Nochmal von vorn: System .002b

Viele Probleme erledigen sich von selbst. Dieses hat sich dadurch erledigt, daß das gesamte Vorhaben mit den ECL-Schaltkreisen irgendwann eingestellt wurde. Daraus ergab sich das Problem der Arbeitsplatzsicherung, genauer gesagt, der Sicherung einer annehmbaren Arbeitsaufgabe.  (Unter den seinerzeitigen Bedingungen war der Arbeitsplatz als solcher sicher, es war aber fraglich, was man auf demselben zu tun bekommt / tun darf. Womöglich Prüfschritte erstellen oder Stücklisten ausfüllen, natürlich unter Aufsicht... Einfach kündigen und etwas Eigenes aufziehen ging ja bekanntlich nicht.)

Was gebaut werden sollte, war eine EDV-Anlage herkömmlicher Art.

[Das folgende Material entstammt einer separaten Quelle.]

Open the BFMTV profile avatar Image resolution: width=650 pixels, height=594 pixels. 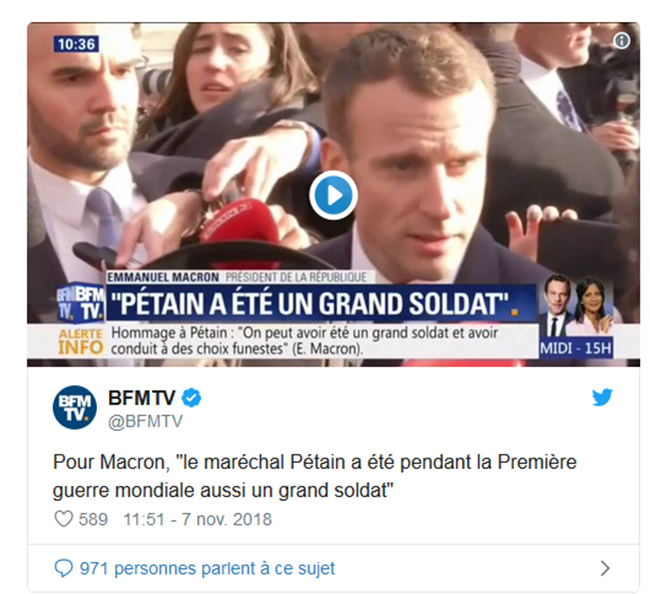[x=75, y=407]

Wirkprinzipen S/370, aber TTL SSI / MSI und DRAM-Arbeitsspeicher. Das MSI-Sortiment war bescheiden. Zähler 74192 / 193, Schieberegister 7495, RAM 16 * 4, Multiplexer 8 zu 1 usw., aber keine ALU und kein RAM, der als Mikroprogrammspeicher brauchbar gewesen wäre. Als Mikoprogrammspeicher verblieb nur der bereits seit längerem bewährte Transformator-Festwertspeicher (Ringkerne und Fädelprinzip, so ähnlich wie im Bordcomputer des Apollo-Mondlandemoduls...). Die Maschine sollte ein herkömmliches Bedienfeld erhalten, die Signale sollten aus dem Innern der Maschine über Multiplexer zu den Anzeigen durchgeschaltet werden (in der Dokumentation der IBM-Mainframes als Serializer bekannt und seinerzeit auch so bezeichnet).

Die Grundfrage: kann man trotzdem was Brauchbares bauen?

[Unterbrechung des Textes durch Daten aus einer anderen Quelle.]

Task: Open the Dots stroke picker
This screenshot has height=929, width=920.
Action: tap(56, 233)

Vielleicht, wenn man von der totalen Universalität abgeht und die Verabeitungsbreite höher nimmt. Es gab aber nur den Transformatorspeicher. Äußerlich eine unscheinbare Angelegenheit auf Steckkarten, keineswegs so hochgestochene Technologie wie der TROS im System /360. Eine Steckkarte enthält 4 kBytes. 8 Steckkarten sind das Maximum, das sich unter vernünftigen Beschränkungen der Größe und der Kosten unterbringen läßt. Also höchstens 32 kBytes.

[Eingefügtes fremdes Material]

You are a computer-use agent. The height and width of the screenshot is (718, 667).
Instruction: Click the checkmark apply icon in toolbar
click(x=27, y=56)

Es sollte Ähnliches werden wie die Konsole der 370/158, aber ohne Diskette und als vorbildloser Entwurf mit  verfügbaren Bauteilen.

Was soll eine solche Maschine leisten?

Es sind zwei Grundfunktionen:

1. Systemkonsole. Bedienung des Betriebssystems. Das Gerät muß dem System gegenüber wie ein kompatibles Bildschirmgerät mit angeschlossenem Drucker erscheinen.

2. Bedienkonsole zur Wartungsbedienung. Kein herkömmliches Bedienfeld mehr. Signalanzeige, Auslösen von Schrittbetriebsarten, von Diagnosefunktionen usw. am Bildschirm.

Daß sich die erste Funktion (Systemkonsole) im Rahmen des Verfügbaren implementieren läßt, war schnell klar. Bildschirmsysteme, die das auch konnten, gab es aber schon.

Der eigentliche Startpunkt:

Wie bekommt man die vielen Signalanzeigen mit den zugehörigen Beschriftungen unter? Jedes Signal hat eine Serializeradresse, eine Bildschirmadresse und eine Textanzeige. Hinzu kommen die Anzeigeprogramme. Das paßt doch alles nicht in 32k?

Der entscheidende Einfall:

Wenn die Maschine (EDV-Anlage, Zentraleinheit) für ein herkömmliches Bedienfeld entworfen werden soll, dann muß der Serializer ja auf reguläre Weise angeschlossen werden.  Hätte man Disketten als Datenträger, könnte man Multiplexer nach Belieben auf die Steckkarten setzen  und die Signale so anschließen, wie es sich gerade ergibt. Die Zuordnung wird Bit für Bit in gespeicherten Tabellen beschrieben. Sollen die Signale aber auf Reihen von hart verdrahtetenLeuchtanzeigen treffen (Deserialisierung), müssen sie in einer jeweils bestimmten Reihenfolge seriell übertragen werden. Folglich muß der Serializer nach festen Anschluß- und Adressierungsregeln entworfen werden. Auf diese Weise liegt der Anzeigespeicher schon zu einem großen Teil in der Verdrahtung der Maschine. Um alle Bits eines Registers in der richtigen Reihenfolge anzuzeigen, braucht man keine Bitliste. Es genügt, die Serializeradresse in bestimmter Weise weiterzuzählen. Um so etwas zu codieren, wurde eine erste Version sog. Anzeigedeskriptoren ausgearbeitet. Es hat sich gezeigt, daß  es -- unter der Voraussetzung, daß man den Serializer so entwirft, als ob ein herkömmliches Bedienfeld anzuschließen wäre -- tatsächlich passen müßte.